Exercise details :: Change "science experiment boxes" to "science activity boxes" and give the science kit review again from "The Young Scientists" up to and including "through Set 12.".

Study text ::
╔══
The Young Scientists Club™ sells 12 different sets of science experiment boxes, with three kits in each. The publisher recommends that students ages five through eight begin with Set 1 and work through Set 2 and Set 3, and that students ages nine to twelve start with Set 4 and use the rest of the sets through Set 12.
The publisher recommends using them in order. The instructional guides in the kits sometimes refer back to past experiments or suggest the use of an item from a previous kit, supporting the publisher’s recommendation. For instance, the Weather kit in Set 2 suggests that students use the compass they created with a kit in Set 1 or else use the very small compass that comes with the Weather kit. The two such instances I found don’t indicate that any kit will be unusable without a prior kit having been completed. So while the publisher expects the kits to be used in order, I think homeschoolers should have no problems using them when they best fit with topics that students are studying in their science curriculum.
These are the three kits in each set.
- Set 1: Recycling, Scientific Measurements, Magnets
- Set 2: Weather; Solids, Liquids, and Gases; Volcanoes
- Set 3: Crystals, Minerals, Fossils
- Set 4: Bacteria and Fungi; Weight and Volume; Acids and Bases
- Set 5: Water, Capillary Action, Air
- Set 6: Flight, Hearts and Lungs, Digestive System
- Set 7: Bones and Muscles, The Senses, Light
- Set 8: Mirrors, Electricity, Circuits and Electromagnets
- Set 9: Magnetism; Static Electricity; Tornadoes, Clouds, and Water Cycle
- Set 10: Seeds, Fruits, and Other Plant Parts; Eggs; Owls
- Set 11: Stars, Planets, Forces
- Set 12: Surface Tension, Polymers, Famous Scientists and Their Experiments
Each kit has its own instructional guide (about eight pages long) and a bag of supplies. The supplies include both common and unusual items, and you will need to gather additional supplies on your own. For instance, the Volcanoes kit comes with two pieces of heavy black construction paper, a piece of pumice, an inexpensive plastic magnifier, some black paint, and a paintbrush. You need to supply newspaper, the lid of a shoebox (to contain the "lava"), two half-liter plastic bottles, flour, water, vinegar, red food coloring, baking soda, liquid dish detergent, and tape. Even though supplies are simple in this kit, children will make a papier-mâché volcano before they actually do the experiment. So the kit is not as quick and simple to use as you might think. Keep in mind that this particular kit is for younger students, so some of the other kits use more sophisticated supplies and experimental methods.
The instructional guides have step-by-step, illustrated instructions for the experiments. Sometimes there are more than one experiment to be done with a kit. Brief scientific explanations are included.
These kits are great for homeschoolers who want some direction and assistance with experiments but who don’t want to spend a lot of money.
╚══
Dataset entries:
╔══
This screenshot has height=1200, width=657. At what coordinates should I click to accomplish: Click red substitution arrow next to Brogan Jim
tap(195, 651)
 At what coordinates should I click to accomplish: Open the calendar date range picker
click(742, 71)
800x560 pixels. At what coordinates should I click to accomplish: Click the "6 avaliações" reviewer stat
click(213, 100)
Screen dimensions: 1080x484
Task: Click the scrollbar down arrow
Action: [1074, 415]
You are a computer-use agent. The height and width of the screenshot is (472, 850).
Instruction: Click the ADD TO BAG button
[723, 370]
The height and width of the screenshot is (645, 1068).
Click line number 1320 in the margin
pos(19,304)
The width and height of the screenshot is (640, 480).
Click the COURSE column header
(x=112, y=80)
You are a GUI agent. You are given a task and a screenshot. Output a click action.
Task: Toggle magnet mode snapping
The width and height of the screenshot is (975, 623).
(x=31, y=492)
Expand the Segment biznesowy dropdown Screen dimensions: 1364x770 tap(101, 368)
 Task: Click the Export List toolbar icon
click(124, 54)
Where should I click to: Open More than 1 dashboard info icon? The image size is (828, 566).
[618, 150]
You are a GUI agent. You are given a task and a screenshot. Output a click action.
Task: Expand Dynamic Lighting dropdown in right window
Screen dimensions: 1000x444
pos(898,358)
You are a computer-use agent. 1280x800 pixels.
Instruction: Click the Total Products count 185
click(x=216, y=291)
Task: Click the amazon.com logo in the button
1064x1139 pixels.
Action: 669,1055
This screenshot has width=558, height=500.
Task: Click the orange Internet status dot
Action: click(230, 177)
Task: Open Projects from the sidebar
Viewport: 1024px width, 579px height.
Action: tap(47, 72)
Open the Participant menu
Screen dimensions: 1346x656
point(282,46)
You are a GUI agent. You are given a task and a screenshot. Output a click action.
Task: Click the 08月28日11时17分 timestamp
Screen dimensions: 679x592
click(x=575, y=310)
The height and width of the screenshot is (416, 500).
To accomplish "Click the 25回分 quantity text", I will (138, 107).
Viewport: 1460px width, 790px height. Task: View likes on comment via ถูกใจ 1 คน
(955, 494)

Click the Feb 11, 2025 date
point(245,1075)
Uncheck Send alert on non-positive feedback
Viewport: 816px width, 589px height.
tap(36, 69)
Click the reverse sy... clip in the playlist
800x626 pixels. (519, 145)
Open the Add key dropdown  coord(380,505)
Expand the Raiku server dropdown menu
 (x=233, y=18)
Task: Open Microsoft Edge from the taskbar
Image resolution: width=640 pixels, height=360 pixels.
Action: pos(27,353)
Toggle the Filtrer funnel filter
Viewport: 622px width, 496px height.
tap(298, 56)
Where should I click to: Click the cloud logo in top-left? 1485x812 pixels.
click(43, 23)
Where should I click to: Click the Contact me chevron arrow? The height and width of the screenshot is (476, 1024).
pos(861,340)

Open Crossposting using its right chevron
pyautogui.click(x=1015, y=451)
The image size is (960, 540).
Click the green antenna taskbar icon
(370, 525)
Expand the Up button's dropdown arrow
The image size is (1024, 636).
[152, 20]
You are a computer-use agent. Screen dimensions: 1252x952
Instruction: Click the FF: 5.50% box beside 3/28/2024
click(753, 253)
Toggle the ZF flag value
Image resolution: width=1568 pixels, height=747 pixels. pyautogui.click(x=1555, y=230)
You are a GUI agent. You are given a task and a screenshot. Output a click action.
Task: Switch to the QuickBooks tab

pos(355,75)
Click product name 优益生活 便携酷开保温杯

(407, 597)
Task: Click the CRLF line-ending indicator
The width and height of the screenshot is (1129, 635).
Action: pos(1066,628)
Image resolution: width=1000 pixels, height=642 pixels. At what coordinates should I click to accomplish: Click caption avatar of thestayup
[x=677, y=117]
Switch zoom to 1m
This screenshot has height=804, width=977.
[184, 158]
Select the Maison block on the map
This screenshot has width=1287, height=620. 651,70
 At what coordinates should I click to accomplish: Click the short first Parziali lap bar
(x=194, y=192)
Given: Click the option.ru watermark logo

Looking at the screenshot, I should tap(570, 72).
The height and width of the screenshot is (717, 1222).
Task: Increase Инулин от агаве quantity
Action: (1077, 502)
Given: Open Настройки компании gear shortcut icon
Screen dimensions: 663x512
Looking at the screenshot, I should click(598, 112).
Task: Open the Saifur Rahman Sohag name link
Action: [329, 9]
╚══
Output for this exercise ::
The Young Scientists Club™ sells 12 different sets of science activity boxes, with three kits in each. The publisher recommends that students ages five through eight begin with Set 1 and work through Set 2 and Set 3, and that students ages nine to twelve start with Set 4 and use the rest of the sets through Set 12.